= Uraan Pakistan =

Economic project in Pakistan

Uraan Pakistan, officially titled National Economic Transformation Plan 2024–29, is a five-year economic strategy launched by Pakistani Prime Minister Shehbaz Sharif on 31 December 2024. It aims to drive sustainable growth and modernise Pakistan's economy through focused reforms and investments across critical sectors.

==Background==

Pakistan has faced recurring macroeconomic instability, structural fiscal deficits, and weak export performance over several decades. In response, the government designed Uraan Pakistan around these challenges, intending to break the cycle of boom-and-bust growth.
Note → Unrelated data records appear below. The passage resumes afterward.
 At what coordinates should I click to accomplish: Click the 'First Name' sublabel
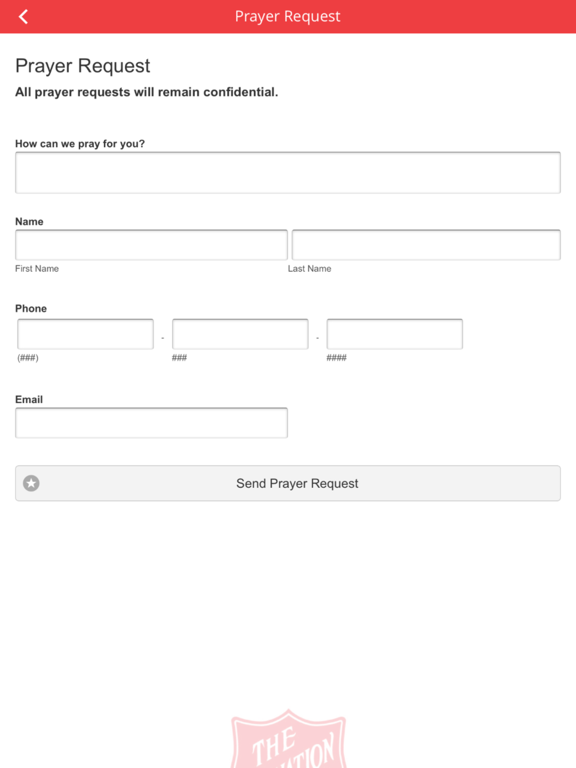coord(37,268)
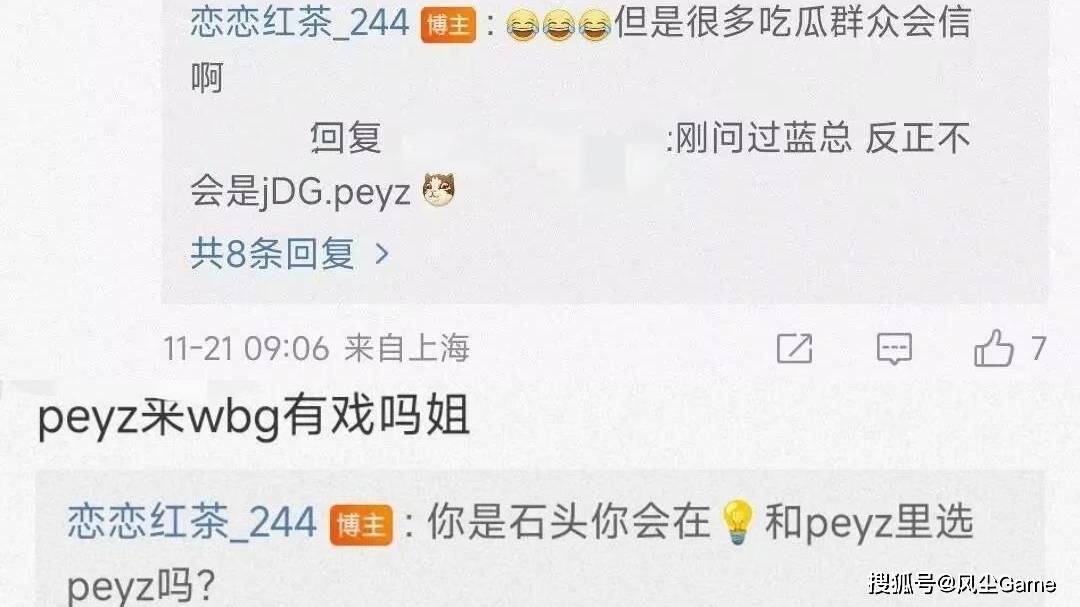The height and width of the screenshot is (607, 1080).
Task: Tap the share/repost icon
Action: tap(795, 348)
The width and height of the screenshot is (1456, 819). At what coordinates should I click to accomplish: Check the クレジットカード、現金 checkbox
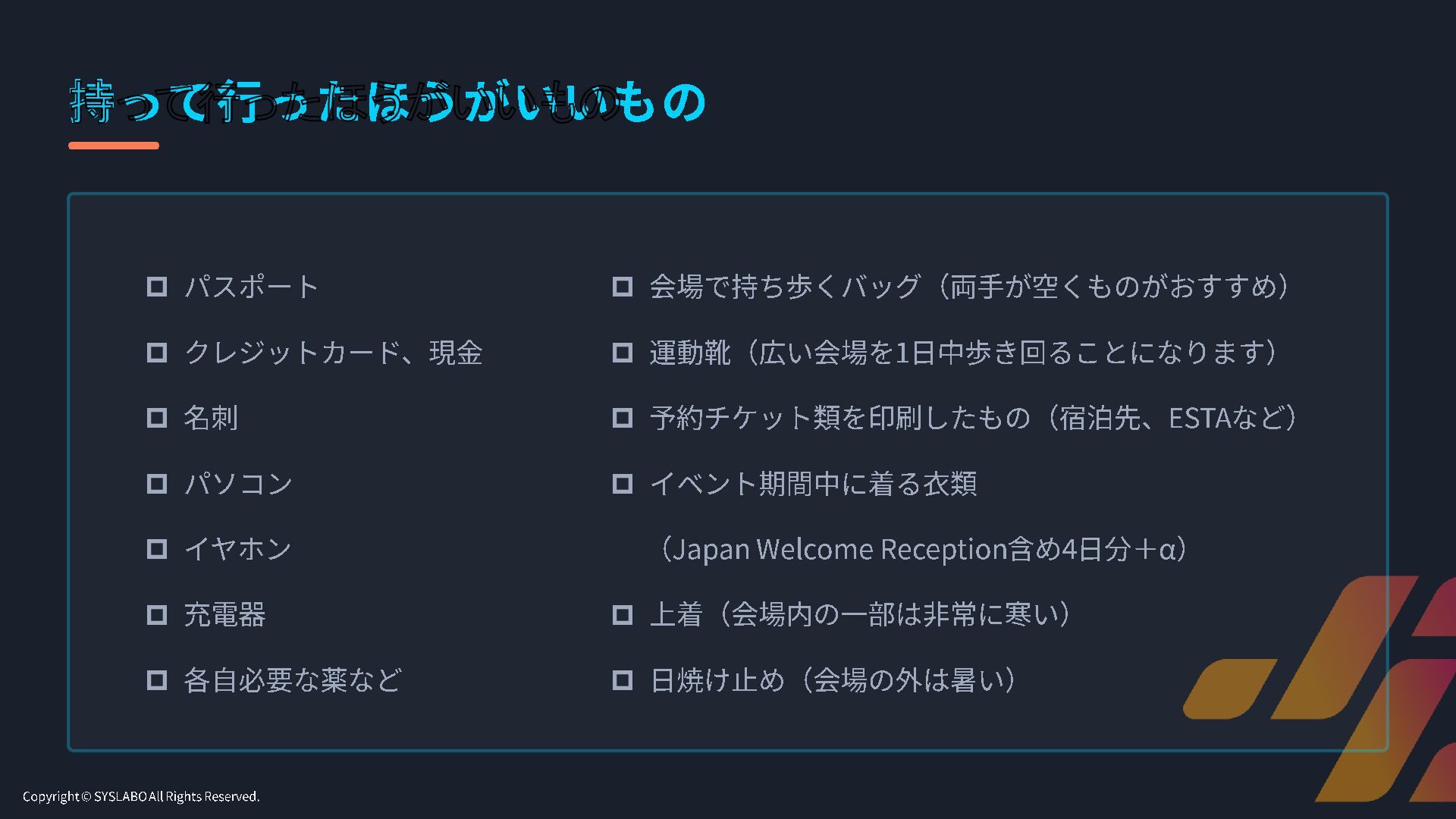(157, 353)
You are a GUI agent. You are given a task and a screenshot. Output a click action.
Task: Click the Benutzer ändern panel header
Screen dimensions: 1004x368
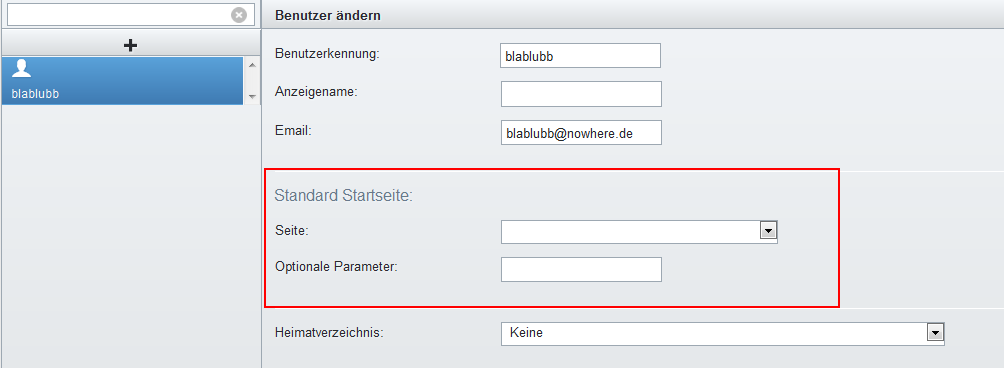[633, 15]
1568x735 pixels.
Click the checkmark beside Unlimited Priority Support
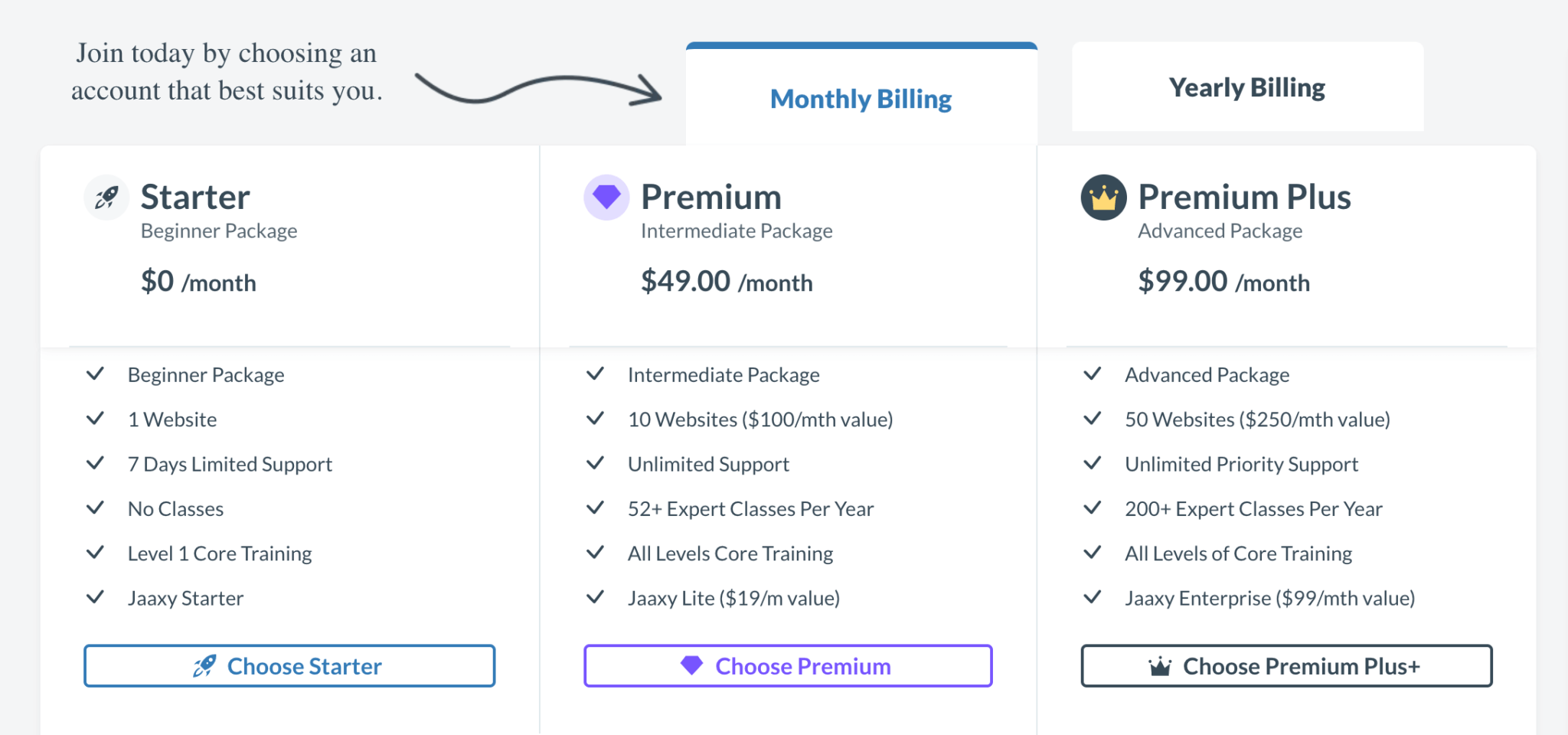pos(1093,463)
The plan is oversee by the Ministry of Planning Development & Special Initiatives.

==Objectives==
To improve Macroeconomic stabilisation by reducing deficits, controlling inflation, and building foreign reserves. To Achieve Export-Led growth, double annual exports to around $60 billion by 2029—and reach $3 trillion GDP by 2047. Digital transformation of the country by boosting ICT exports, expanding freelancing, and establishing a “Quantum Valley.” Sustainable developments to address climate change, boost water and food security, and expand green-energy infrastructure. Focus on Social equity to improve health coverage, literacy, gender workforce participation, and reduce youth unemployment.

==5Es framework==
The plan is structured around five pillars, often referred to as the “5 Es”:

1. Exports – Diversify and grow exports across IT, manufacturing, agriculture, creative industries, minerals, manpower, and blue economy.
2. E‑Pakistan – Promote digitalisation, ICT freelance market, unicorn startups, improved mobile penetration and AI adoption.
3. Energy & Infrastructure – Expand generation capacity, reduce circular debt, boost renewable share, complete mega dams and transport corridors.
4. Environment / Climate & Sustainability – Reduce emissions by 50%, increase water storage by 10 MAF, restore 20 million acres of land.
5. Equity, Ethics & Empowerment – Enhance social justice by improving health, literacy, and employment outcomes, particularly for youth and women.

==Key initiatives and projects==
According to The Express Tribune, a total investment of Rs 17 trillion has been earmarked, with Rs 7 trillion from the federal government and Rs 10 trillion from provincial budgets. This investment covers major infrastructure initiatives, including Rs 33 b allocated for the Diamer-Bhasha Dam, Quetta‑Karachi Highway, K-IV water project, and various motorways developments.

In the social sector, funding targets education and health, with Rs 9 b for Danish Schools, Rs 4.3 b for the PM Skills Program, Rs 1 b to combat Hepatitis C, and Rs 800 m dedicated to diabetes treatment.

Additionally, the plan advances Pakistan's technology landscape through the creation of Quantum Valley and national centres focused on nanotechnology and quantum computing, which are currently under development.

==Institutional framework and governance==
The National Economic Transformation Unit (NETU) was established to implement and monitor the plan, supported by a framework of KPIs, quarterly reviews, and public transparency.

The Ministry of Planning coordinates with provincial governments, multilateral partners (IMF, ADB, AIIB, World Bank), and private sector entities.

==Outcomes==
By mid‑2025, key indicators showed early progress: inflation decreased from 11.8% to 3.5%, a current account surplus of ~$1.9 billion, remittances rose 31% to $31.2 b, and fiscal deficit narrowed from 3.7% to 2.6%. Government also streamlined the PSDP, dropping low-priority projects and reallocating funds more effectively.

==Reactions==
- Mufti Muneeb-ur-Rehman, a senior religious scholar, observed that despite federal initiatives such as “Uraan Pakistan” and frequent foreign visits promising substantial investment, there has been little tangible progress. While memoranda of understanding (MOUs) and pledges of billions in foreign investment attract media attention, actual results remain elusive, and recent stock exchange data indicate a decline in foreign investment.